— START OF Dataset records —
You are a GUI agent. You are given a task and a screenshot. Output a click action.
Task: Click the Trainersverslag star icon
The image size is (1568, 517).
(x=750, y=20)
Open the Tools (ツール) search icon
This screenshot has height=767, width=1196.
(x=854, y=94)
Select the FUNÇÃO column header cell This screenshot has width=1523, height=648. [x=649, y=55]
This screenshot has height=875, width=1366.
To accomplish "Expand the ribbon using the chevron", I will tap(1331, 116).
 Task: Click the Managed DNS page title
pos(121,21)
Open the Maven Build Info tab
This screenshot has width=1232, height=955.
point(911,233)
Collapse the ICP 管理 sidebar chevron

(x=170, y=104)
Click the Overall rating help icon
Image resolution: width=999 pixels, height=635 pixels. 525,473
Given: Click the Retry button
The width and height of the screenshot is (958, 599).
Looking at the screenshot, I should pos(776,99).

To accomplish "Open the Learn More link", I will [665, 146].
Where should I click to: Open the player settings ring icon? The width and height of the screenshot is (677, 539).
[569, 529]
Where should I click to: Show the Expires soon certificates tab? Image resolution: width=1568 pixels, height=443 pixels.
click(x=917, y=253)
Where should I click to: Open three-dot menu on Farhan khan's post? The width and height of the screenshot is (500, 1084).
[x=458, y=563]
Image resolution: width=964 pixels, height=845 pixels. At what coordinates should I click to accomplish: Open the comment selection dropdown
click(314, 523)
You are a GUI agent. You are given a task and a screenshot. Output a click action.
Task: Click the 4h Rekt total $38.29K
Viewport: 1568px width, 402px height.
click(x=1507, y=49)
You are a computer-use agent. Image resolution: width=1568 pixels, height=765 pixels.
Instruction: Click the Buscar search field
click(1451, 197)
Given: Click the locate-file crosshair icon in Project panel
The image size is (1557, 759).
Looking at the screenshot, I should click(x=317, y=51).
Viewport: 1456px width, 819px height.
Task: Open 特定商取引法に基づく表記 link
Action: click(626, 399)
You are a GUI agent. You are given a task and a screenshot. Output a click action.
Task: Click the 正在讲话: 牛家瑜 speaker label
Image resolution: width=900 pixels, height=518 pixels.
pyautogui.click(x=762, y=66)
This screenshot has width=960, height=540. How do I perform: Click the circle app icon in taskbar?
— END OF Dataset records —
Exercise details: Copy the lines above, from the line that contains "Where should I click to: Open the" through the line that contains "click(314, 523)", with both of those lines included, and write them out exactly as they appear.

The reply:
Where should I click to: Open the player settings ring icon? The width and height of the screenshot is (677, 539).
[569, 529]
Where should I click to: Show the Expires soon certificates tab? Image resolution: width=1568 pixels, height=443 pixels.
click(x=917, y=253)
Where should I click to: Open three-dot menu on Farhan khan's post? The width and height of the screenshot is (500, 1084).
[x=458, y=563]
Image resolution: width=964 pixels, height=845 pixels. At what coordinates should I click to accomplish: Open the comment selection dropdown
click(314, 523)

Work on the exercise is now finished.